⟨

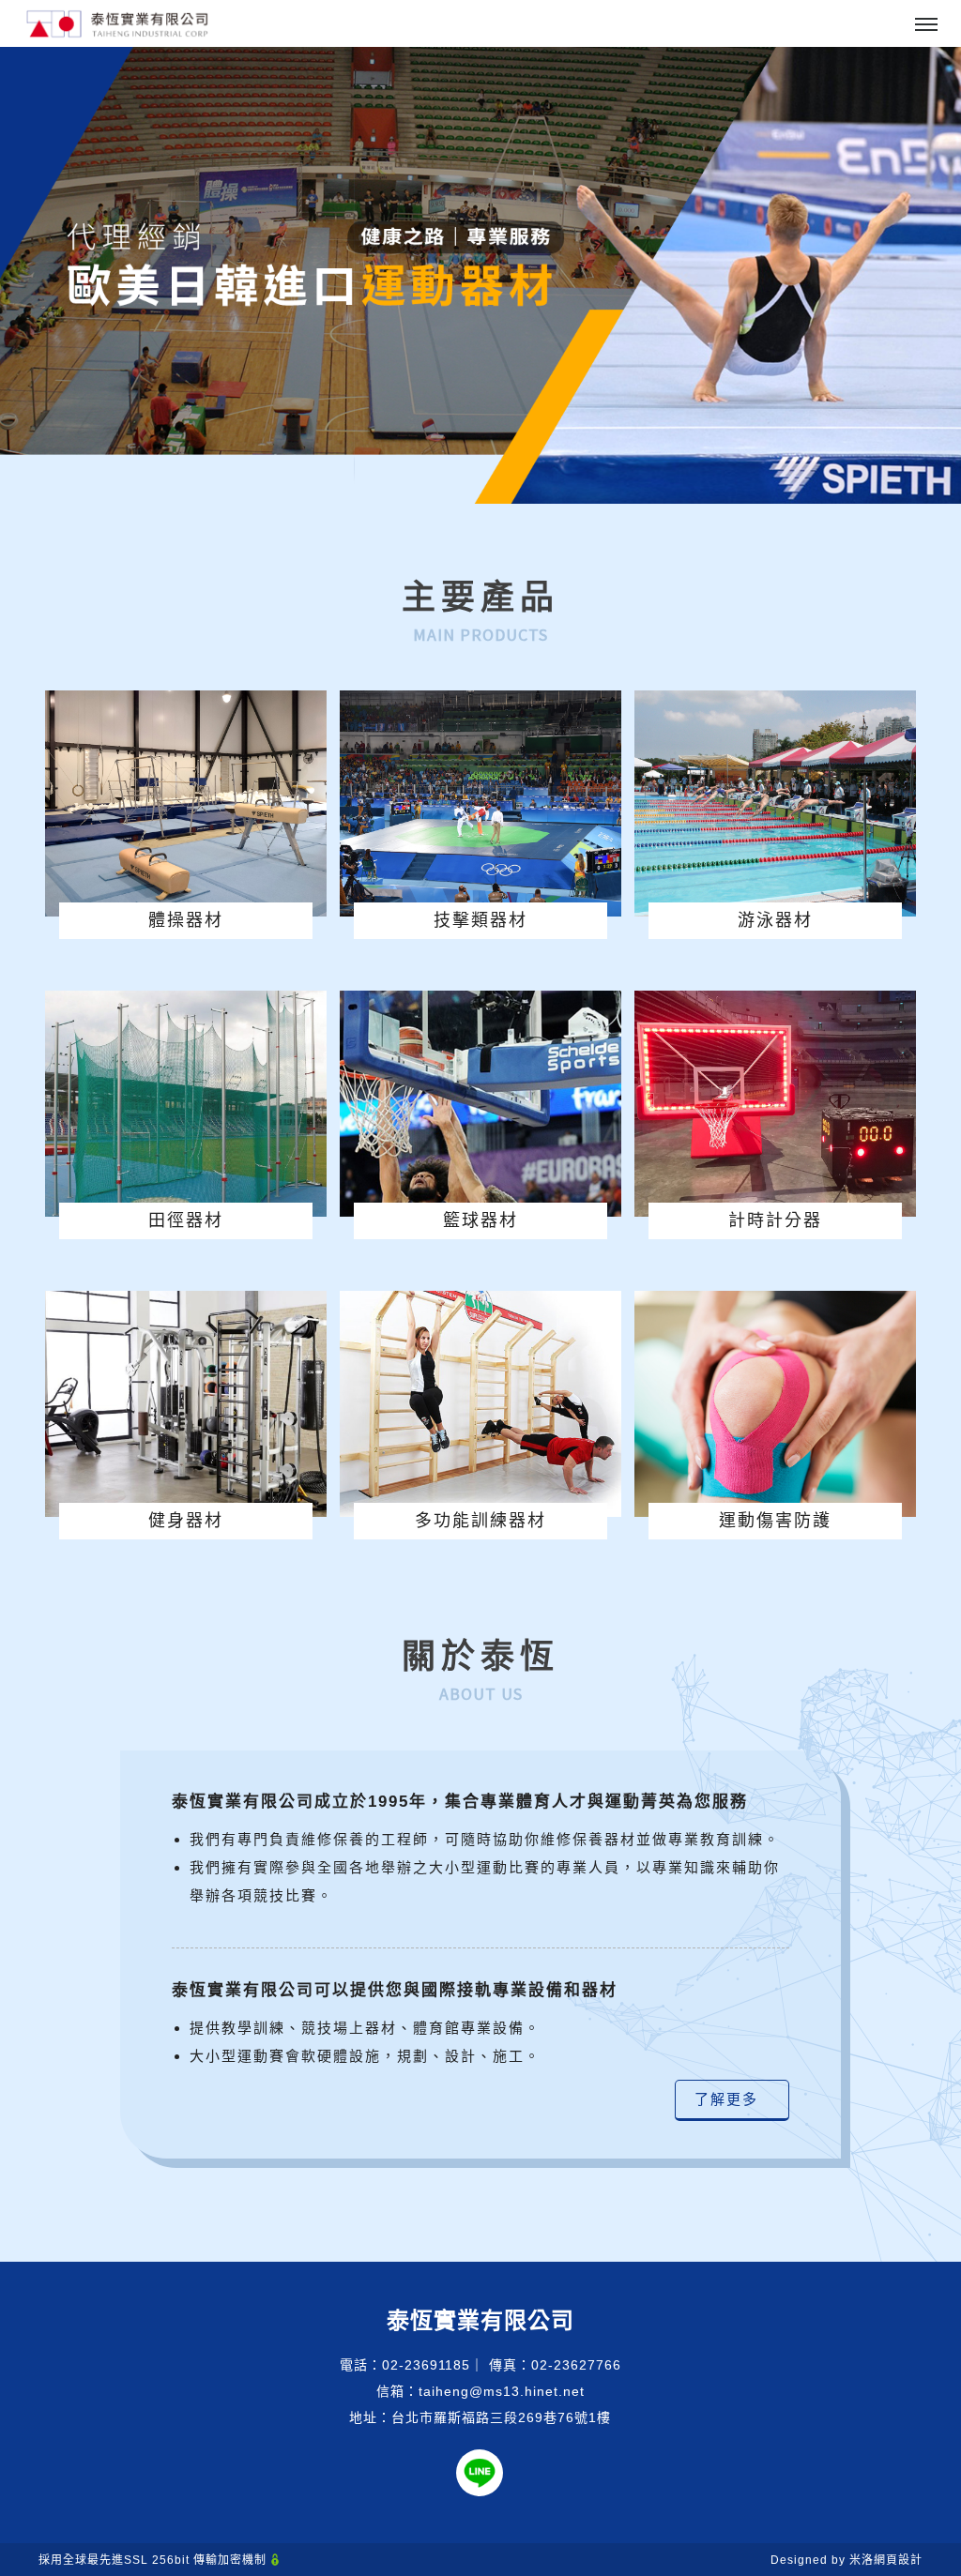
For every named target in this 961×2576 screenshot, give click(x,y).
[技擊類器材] (480, 803)
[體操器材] (186, 803)
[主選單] (926, 25)
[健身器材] (186, 1403)
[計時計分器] (775, 1103)
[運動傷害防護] (775, 1403)
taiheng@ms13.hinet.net (502, 2391)
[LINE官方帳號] (479, 2472)
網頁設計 (898, 2560)
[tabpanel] (480, 275)
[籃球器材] (480, 1103)
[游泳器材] (775, 803)
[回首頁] (117, 24)
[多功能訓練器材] (480, 1403)
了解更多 (732, 2099)
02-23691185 (426, 2364)
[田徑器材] (186, 1103)
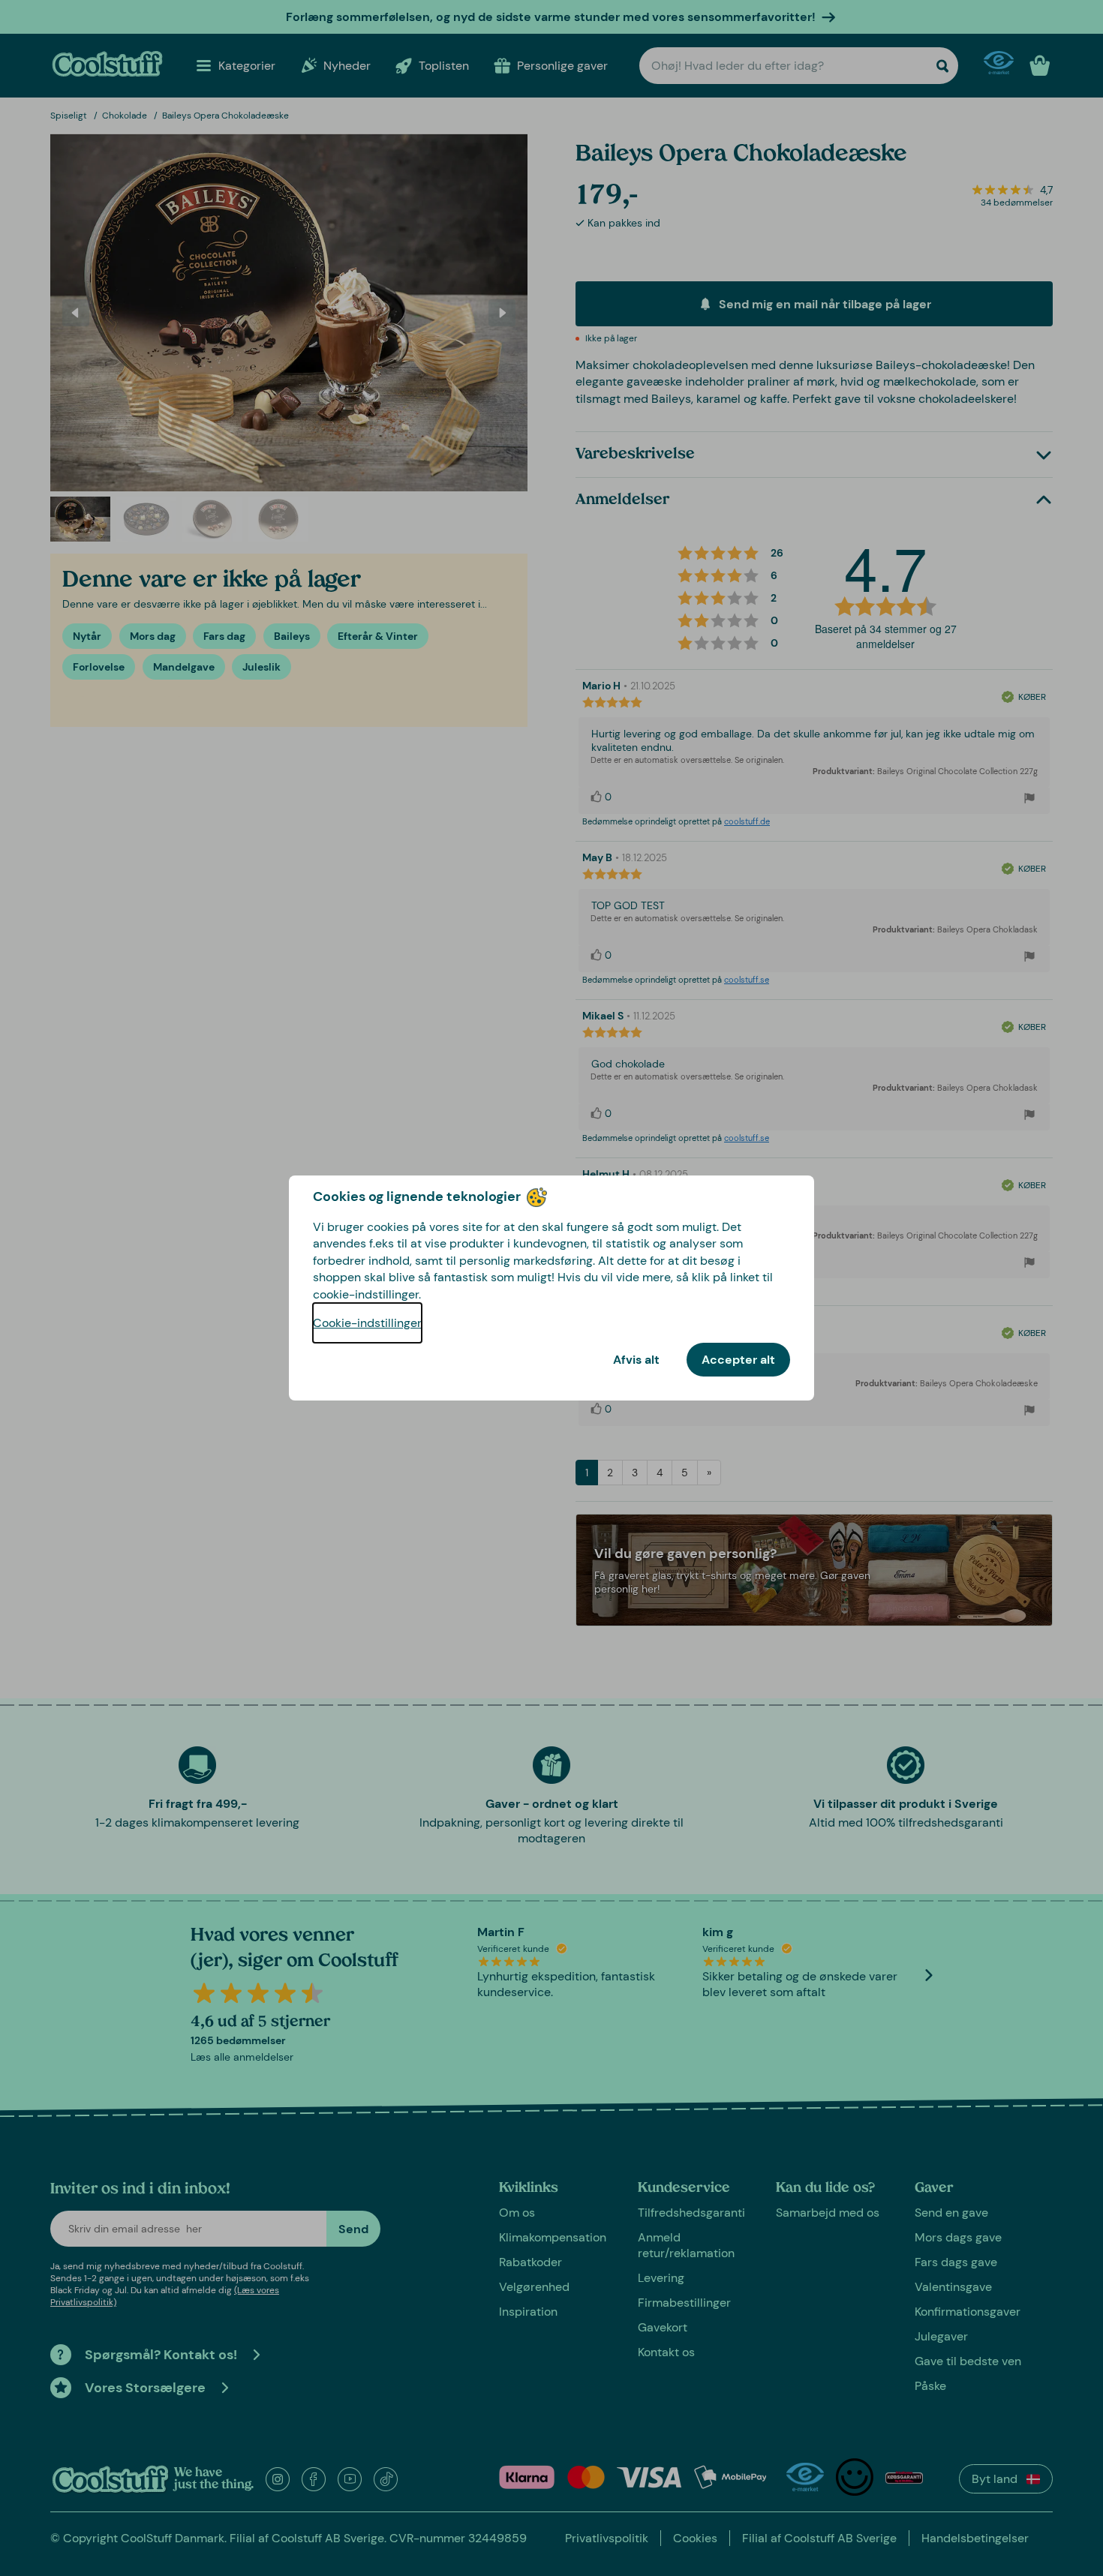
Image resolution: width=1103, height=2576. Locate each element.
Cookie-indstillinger (367, 1323)
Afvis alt (636, 1360)
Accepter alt (738, 1360)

⟩

(Problem details)
Retype the full listing exactly; pictures stay out.

(Reply)
For every named target in this 961×2576 screenshot, give click(x,y).
[技擊類器材] (480, 803)
[體操器材] (186, 803)
[主選單] (926, 25)
[健身器材] (186, 1403)
[計時計分器] (775, 1103)
[運動傷害防護] (775, 1403)
taiheng@ms13.hinet.net (502, 2391)
[LINE官方帳號] (479, 2472)
網頁設計 (898, 2560)
[tabpanel] (480, 275)
[籃球器材] (480, 1103)
[游泳器材] (775, 803)
[回首頁] (117, 24)
[多功能訓練器材] (480, 1403)
了解更多 (732, 2099)
02-23691185 (426, 2364)
[田徑器材] (186, 1103)
Image resolution: width=1103, height=2576. Locate each element.
Cookie-indstillinger (367, 1323)
Afvis alt (636, 1360)
Accepter alt (738, 1360)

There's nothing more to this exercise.